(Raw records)
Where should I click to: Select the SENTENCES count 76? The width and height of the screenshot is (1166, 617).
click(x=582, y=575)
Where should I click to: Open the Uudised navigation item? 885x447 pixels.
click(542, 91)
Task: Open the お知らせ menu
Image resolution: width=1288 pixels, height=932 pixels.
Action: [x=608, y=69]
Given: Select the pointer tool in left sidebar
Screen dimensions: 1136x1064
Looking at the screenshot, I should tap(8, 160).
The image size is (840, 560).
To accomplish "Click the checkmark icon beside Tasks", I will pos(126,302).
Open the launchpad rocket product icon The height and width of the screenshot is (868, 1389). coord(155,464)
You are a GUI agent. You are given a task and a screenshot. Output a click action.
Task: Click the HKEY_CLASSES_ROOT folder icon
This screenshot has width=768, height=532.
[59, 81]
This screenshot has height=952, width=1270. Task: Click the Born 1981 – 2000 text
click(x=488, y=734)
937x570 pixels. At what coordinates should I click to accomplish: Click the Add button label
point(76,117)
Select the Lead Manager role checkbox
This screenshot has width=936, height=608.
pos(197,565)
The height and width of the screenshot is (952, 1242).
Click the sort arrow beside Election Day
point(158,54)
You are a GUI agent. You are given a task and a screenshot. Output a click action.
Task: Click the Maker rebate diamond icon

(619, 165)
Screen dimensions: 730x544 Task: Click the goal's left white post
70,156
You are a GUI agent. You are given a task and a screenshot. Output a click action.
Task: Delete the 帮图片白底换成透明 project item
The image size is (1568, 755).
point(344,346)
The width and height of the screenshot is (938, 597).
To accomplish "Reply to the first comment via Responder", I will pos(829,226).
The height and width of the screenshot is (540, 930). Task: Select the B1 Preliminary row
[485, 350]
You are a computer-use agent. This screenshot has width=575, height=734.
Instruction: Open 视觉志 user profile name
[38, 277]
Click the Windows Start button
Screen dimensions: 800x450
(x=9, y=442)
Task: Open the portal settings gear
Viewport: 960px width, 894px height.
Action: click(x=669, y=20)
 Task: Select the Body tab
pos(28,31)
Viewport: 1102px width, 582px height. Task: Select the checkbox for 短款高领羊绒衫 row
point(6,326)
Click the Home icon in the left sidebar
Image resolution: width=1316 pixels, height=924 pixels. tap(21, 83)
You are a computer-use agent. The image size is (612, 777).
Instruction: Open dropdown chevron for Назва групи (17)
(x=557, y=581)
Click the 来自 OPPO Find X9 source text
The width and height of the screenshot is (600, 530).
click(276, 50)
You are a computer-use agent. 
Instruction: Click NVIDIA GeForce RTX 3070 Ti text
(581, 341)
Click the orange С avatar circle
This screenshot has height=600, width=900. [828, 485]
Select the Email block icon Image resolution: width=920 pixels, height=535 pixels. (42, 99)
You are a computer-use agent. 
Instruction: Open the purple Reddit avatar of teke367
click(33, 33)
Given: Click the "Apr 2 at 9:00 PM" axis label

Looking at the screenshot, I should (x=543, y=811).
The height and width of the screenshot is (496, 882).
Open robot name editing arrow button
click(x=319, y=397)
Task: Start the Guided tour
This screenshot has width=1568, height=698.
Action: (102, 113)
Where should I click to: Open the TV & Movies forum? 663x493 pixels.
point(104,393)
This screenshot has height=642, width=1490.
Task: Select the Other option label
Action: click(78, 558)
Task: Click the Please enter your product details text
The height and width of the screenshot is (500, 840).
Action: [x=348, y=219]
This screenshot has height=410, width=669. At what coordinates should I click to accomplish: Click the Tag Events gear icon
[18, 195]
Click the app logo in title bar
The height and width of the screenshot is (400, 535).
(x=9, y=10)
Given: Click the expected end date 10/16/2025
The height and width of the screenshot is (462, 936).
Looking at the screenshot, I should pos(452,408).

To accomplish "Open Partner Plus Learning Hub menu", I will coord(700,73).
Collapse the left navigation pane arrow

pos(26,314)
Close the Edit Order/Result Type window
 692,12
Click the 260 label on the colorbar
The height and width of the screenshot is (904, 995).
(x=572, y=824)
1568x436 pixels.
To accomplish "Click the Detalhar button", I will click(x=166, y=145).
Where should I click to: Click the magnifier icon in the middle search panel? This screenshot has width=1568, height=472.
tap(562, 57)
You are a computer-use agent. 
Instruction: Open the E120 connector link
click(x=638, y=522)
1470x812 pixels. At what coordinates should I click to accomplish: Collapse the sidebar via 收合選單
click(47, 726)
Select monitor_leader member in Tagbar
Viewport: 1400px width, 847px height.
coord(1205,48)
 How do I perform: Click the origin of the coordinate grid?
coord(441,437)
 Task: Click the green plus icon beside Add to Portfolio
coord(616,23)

— Directions for this task —
Duplicate the lines above, starting at the line that contains "You are a computer-use agent. This" and ending at the line that contains "Image resolution: width=1316", with both of those lines included.

— Written reply —
You are a computer-use agent. This screenshot has width=575, height=734.
Instruction: Open 视觉志 user profile name
[38, 277]
Click the Windows Start button
Screen dimensions: 800x450
(x=9, y=442)
Task: Open the portal settings gear
Viewport: 960px width, 894px height.
Action: click(x=669, y=20)
 Task: Select the Body tab
pos(28,31)
Viewport: 1102px width, 582px height. Task: Select the checkbox for 短款高领羊绒衫 row
point(6,326)
Click the Home icon in the left sidebar
Image resolution: width=1316 pixels, height=924 pixels. tap(21, 83)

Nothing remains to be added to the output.